The unfortunate reality is that it’s common to know multiple friends, classmates and family members who are struggling in some way or another.
Too often has someone I’ve loved become addicted to a substance, dealt with debilitating physical or mental illnesses or debated whether they could afford lunch.
I’ve cried passing homeless people sleeping under highways, seeing loved ones overworked and unrespected and simply getting ready for school. I recall periods when I felt chronic sadness, helplessness and anxiety — when I felt as if doom was in the wind.
However, I’ve shrugged a lot of these feelings off, ignoring the underlying problem. I’ve told myself it’s normal to feel this way because everyone does.
Perhaps this is why I’ve come to the realization that the biggest stressors of the modern world, while common, certainly aren’t “normal” and shouldn’t be considered as such.
When people see negative things repeatedly enough, such as violence and hate, they become desensitized. The negativity fades into the background of our lives, and we understand it as “normal.”
But the truth: this isn’t “normal.”
During the Victorian era, the idea that humans fall along a curve, or normal distribution, was born into the world of psychology. This “normal” was best defined as a perfect average or ideal. While it’s uncommon for psychologists today to follow this way of thought, people consciously or not, still do. It can lead to low self-esteem, unachievable expectations and close-mindedness.

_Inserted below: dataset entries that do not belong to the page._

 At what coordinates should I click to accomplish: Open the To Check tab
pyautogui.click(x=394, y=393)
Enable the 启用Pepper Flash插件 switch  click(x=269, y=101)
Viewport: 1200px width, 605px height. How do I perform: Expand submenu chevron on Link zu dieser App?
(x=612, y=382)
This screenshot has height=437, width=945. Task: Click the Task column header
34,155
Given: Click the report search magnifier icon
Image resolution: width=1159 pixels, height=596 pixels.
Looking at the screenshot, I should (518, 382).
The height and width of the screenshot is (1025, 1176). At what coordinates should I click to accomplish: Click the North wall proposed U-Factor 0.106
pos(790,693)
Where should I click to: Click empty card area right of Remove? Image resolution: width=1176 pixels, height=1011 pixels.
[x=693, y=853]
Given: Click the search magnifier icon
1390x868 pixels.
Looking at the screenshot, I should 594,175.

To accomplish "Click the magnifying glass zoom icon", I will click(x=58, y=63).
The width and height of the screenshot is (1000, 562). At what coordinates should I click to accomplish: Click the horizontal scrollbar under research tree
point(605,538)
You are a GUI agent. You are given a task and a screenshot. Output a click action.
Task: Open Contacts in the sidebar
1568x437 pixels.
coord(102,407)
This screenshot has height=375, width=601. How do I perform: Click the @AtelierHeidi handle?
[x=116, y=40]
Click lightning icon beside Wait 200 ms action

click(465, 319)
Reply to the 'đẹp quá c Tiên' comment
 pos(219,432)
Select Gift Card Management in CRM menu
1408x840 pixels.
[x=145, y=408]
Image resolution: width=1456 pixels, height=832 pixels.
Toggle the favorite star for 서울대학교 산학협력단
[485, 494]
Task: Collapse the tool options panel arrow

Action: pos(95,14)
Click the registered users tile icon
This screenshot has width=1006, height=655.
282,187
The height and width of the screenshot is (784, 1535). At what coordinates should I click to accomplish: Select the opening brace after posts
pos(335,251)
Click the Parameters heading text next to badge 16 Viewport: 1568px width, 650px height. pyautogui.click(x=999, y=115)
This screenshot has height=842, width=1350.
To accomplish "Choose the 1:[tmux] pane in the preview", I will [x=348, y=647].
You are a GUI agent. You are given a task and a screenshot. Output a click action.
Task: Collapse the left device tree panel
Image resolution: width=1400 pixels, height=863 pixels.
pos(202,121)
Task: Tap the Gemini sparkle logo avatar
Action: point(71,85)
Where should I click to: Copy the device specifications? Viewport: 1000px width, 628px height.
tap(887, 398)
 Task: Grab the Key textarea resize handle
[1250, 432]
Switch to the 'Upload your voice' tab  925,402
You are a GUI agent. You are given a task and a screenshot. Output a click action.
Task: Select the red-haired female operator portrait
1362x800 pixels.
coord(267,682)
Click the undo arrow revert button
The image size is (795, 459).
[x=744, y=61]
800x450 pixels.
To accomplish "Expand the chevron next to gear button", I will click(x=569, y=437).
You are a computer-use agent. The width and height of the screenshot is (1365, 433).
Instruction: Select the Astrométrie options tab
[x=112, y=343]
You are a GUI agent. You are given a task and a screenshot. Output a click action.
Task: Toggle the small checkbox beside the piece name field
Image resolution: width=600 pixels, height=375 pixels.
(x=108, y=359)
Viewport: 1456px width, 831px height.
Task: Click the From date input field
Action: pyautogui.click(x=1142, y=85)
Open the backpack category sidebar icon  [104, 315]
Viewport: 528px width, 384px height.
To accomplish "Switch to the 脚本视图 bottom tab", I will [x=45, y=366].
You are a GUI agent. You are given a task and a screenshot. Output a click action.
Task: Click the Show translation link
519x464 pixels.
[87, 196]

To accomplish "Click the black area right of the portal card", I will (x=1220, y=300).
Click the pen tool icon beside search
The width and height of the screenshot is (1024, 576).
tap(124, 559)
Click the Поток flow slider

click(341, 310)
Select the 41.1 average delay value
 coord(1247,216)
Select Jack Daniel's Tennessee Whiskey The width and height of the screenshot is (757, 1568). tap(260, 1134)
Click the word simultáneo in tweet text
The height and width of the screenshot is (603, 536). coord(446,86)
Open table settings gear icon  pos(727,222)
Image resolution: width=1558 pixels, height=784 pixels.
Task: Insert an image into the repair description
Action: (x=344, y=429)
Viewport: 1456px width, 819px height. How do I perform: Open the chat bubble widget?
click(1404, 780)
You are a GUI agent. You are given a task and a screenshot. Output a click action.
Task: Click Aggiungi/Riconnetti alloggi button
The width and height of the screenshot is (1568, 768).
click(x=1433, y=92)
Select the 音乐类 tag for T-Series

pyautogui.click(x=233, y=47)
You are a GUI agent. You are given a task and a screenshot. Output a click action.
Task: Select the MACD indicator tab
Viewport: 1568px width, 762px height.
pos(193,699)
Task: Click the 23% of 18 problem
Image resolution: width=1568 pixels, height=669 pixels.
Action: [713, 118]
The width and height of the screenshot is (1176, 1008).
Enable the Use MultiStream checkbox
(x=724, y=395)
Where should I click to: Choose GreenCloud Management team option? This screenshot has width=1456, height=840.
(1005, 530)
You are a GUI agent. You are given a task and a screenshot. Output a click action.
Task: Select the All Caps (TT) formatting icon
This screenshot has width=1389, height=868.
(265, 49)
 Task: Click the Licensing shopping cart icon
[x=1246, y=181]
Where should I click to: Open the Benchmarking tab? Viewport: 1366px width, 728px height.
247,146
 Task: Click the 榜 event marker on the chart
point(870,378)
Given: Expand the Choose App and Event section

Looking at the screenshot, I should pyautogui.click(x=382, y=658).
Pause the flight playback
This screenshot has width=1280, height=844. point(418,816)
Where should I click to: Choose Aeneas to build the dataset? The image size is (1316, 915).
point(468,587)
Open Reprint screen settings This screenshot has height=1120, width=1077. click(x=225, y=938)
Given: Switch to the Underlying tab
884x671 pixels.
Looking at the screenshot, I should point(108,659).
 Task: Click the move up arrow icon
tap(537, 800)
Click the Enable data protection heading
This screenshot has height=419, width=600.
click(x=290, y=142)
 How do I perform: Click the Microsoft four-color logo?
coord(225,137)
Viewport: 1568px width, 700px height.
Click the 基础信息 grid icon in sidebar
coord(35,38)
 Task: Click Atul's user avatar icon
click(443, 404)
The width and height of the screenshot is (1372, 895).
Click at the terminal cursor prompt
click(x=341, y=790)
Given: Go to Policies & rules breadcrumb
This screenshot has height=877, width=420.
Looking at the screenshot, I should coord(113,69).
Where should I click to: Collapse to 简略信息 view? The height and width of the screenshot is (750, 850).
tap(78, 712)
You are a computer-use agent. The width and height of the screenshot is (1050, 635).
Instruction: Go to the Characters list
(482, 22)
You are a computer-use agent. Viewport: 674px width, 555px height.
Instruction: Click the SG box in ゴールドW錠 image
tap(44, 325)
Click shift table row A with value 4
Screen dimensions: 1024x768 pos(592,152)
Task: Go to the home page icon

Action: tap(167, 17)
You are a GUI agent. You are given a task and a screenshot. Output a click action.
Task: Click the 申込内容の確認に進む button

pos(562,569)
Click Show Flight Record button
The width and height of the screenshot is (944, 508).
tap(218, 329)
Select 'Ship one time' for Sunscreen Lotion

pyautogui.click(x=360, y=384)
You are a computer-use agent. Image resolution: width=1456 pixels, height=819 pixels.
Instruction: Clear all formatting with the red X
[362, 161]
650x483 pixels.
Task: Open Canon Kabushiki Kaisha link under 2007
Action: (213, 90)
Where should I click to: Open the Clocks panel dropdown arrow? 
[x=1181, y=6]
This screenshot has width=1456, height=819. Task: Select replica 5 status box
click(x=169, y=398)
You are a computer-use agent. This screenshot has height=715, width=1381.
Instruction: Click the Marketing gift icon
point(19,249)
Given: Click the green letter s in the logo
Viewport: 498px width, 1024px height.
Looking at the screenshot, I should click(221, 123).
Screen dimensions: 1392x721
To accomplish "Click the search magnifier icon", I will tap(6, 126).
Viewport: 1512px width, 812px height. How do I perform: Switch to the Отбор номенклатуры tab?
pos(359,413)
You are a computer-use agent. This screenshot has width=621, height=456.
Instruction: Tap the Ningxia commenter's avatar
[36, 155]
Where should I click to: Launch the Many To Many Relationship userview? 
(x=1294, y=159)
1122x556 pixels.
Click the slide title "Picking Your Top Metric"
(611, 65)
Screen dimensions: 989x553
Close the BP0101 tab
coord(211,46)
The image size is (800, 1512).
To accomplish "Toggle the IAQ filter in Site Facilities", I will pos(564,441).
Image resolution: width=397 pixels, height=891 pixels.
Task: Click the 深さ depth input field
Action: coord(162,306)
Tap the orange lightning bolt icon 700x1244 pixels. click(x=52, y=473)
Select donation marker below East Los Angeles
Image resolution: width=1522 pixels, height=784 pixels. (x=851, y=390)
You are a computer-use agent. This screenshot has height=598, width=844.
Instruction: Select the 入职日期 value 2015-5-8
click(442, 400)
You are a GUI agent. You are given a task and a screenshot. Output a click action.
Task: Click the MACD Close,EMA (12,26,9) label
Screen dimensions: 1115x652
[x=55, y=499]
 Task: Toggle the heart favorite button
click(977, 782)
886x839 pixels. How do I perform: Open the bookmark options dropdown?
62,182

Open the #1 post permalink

When comparing ourselves to this perfect average, we start to see everything through a cloudy, self-loathing lens.
When we start associating an activity with ultimate productivity, we confuse our exhaustion from a job we find little fulfillment in as laziness. We blame ourselves for the warning our body is trying to send us, rather than recognizing the true underlying cause.
Looking at the bigger picture, this desensitization causes people to overlook the aspects of society that affect us the most.
With our advanced, modern medical world, we shouldn’t be seeing chronic diseases, mental health crises and health conditions rapidly rise, but we are.
Teenagers shouldn’t feel alienated due to the way their home towns are built or fear of being “weird.” People shouldn’t be endlessly consuming the next trend out of a fear of falling behind, and no one should be waking up dreading their everyday lives and routines.
We need to come together and abandon this idea of normality that consumes society, because in the end, there is no such thing. In order to do this, we must become more empathetic, sensitive, and aware of how the systems before us interact and move beyond a world of nonexistent normality.